Utah conservative: GOP should 'end slavery from the federal government'
Mia Love ponders her next political move after a failed congressional campaign.
Mia Love, the Republican mayor of Sarasota Springs, Utah, wowed conservatives in Tampa at the Republican National Convention this summer. After a failed fall campaign that resulted in losing a congressional race to Democratic Rep. Jim Matheson, she's again making an appeal to conservatives.
"I will stay -- I don't know what I will be doing -- but I promise you I will stay in this fight to make sure our children have a prosperous future," Love said Sunday at the National Review Institute summit in Washington.
Asked whether she is considering running for Congress again, Love told National Journal she has not decided. "I'm keeping my options open," she said in an interview.
In her brief speech, Love embraced core conservative principles and offered advice on how the party should rehabilitate its image after the failed campaigns of 2012--a key theme at the weekend-long conference.
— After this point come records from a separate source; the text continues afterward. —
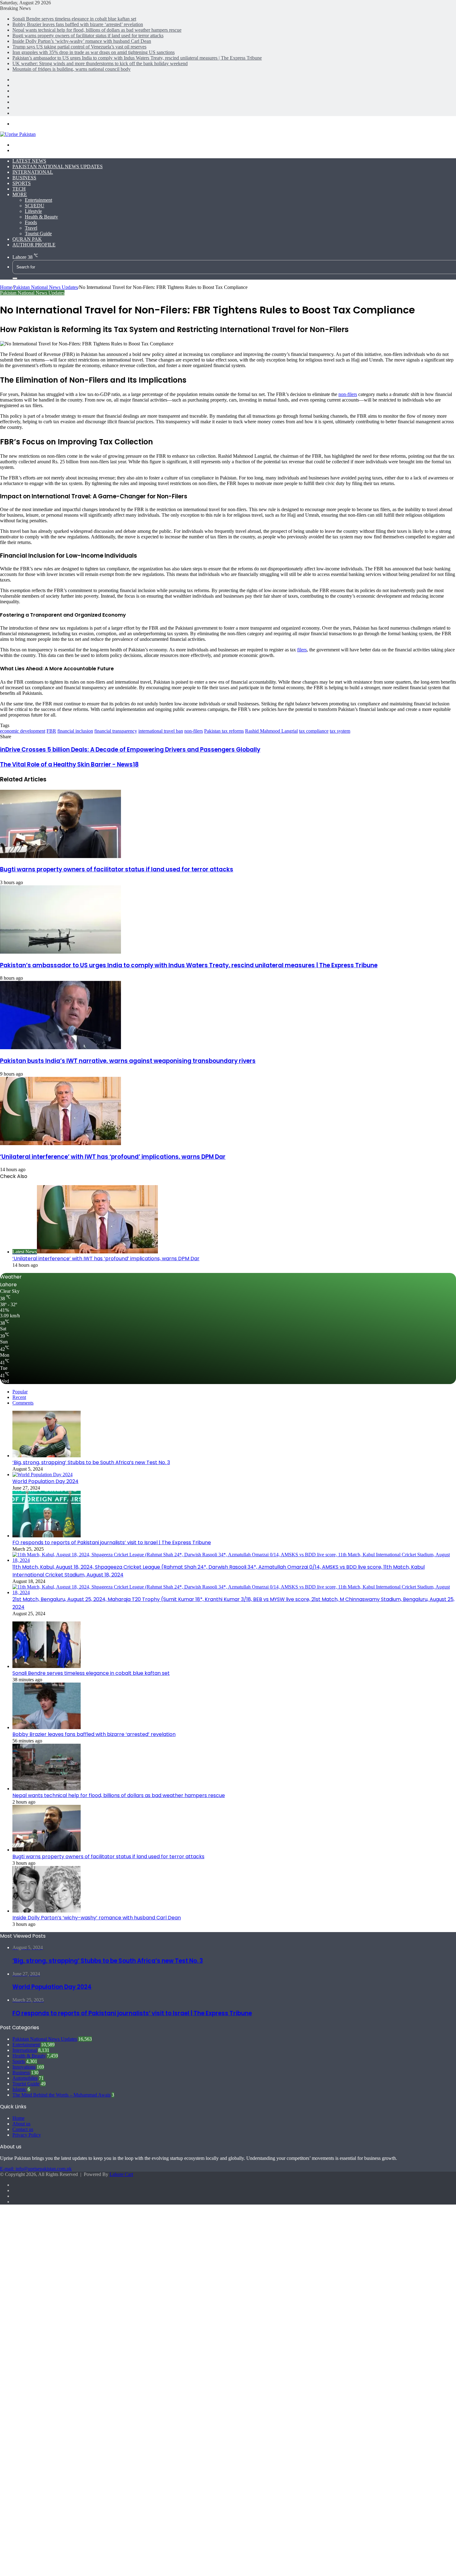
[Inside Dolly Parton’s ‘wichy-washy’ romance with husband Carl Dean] (46, 1910)
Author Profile (34, 244)
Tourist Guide (38, 233)
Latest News (29, 161)
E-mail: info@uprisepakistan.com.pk (36, 2168)
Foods (31, 222)
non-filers (347, 394)
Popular (20, 1391)
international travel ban (160, 731)
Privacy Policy (26, 2135)
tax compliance (314, 731)
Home (6, 287)
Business (24, 177)
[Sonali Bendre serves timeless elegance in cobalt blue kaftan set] (46, 1666)
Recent (19, 1397)
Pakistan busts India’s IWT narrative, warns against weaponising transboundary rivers (128, 1061)
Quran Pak (27, 239)
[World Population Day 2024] (42, 1474)
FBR (51, 731)
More (19, 194)
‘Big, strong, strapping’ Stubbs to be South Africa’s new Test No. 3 (91, 1462)
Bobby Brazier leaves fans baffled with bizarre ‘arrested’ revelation (77, 24)
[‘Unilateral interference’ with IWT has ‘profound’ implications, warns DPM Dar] (60, 1143)
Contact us (22, 2129)
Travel (31, 228)
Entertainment (38, 200)
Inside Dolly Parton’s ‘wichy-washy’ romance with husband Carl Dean (81, 41)
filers (302, 649)
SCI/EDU (34, 205)
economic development (22, 731)
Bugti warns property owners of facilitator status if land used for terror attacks (87, 35)
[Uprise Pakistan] (18, 134)
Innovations (23, 2067)
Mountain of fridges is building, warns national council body (71, 69)
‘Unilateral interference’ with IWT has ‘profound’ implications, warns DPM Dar (113, 1157)
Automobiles (25, 2078)
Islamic (19, 2089)
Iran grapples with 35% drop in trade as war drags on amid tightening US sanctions (93, 52)
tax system (340, 731)
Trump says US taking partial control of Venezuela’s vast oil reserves (79, 46)
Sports (21, 183)
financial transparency (115, 731)
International (32, 172)
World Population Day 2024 (45, 1481)
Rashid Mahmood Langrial (271, 731)
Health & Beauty (41, 216)
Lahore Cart (121, 2174)
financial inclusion (75, 731)
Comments (23, 1402)
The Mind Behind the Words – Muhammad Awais (61, 2094)
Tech (19, 188)
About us (21, 2123)
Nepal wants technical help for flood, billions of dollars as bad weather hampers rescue (96, 30)
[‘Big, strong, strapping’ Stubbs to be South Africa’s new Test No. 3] (46, 1455)
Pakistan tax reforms (224, 731)
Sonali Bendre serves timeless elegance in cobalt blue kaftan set (74, 18)
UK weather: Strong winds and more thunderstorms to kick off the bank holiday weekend (100, 63)
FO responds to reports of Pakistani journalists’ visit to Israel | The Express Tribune (111, 1542)
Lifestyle (33, 211)
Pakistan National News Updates (57, 166)
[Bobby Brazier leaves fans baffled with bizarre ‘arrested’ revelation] (46, 1727)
"We need to remind everyone that the GOP was originally formed to end slavery. … We're trying to end slavery from the federal government," she said.
At a conference that focused heavily on the Republican Party's need to update its message and change its tone so that it can win national elections, Love, who is black, represents a deep bench potential candidates who can sell the GOP's message to minorities, who vote overwhelmingly for Democrats.
Love lost to Matheson by just over 1 percentage point in November in deeply conservative Utah.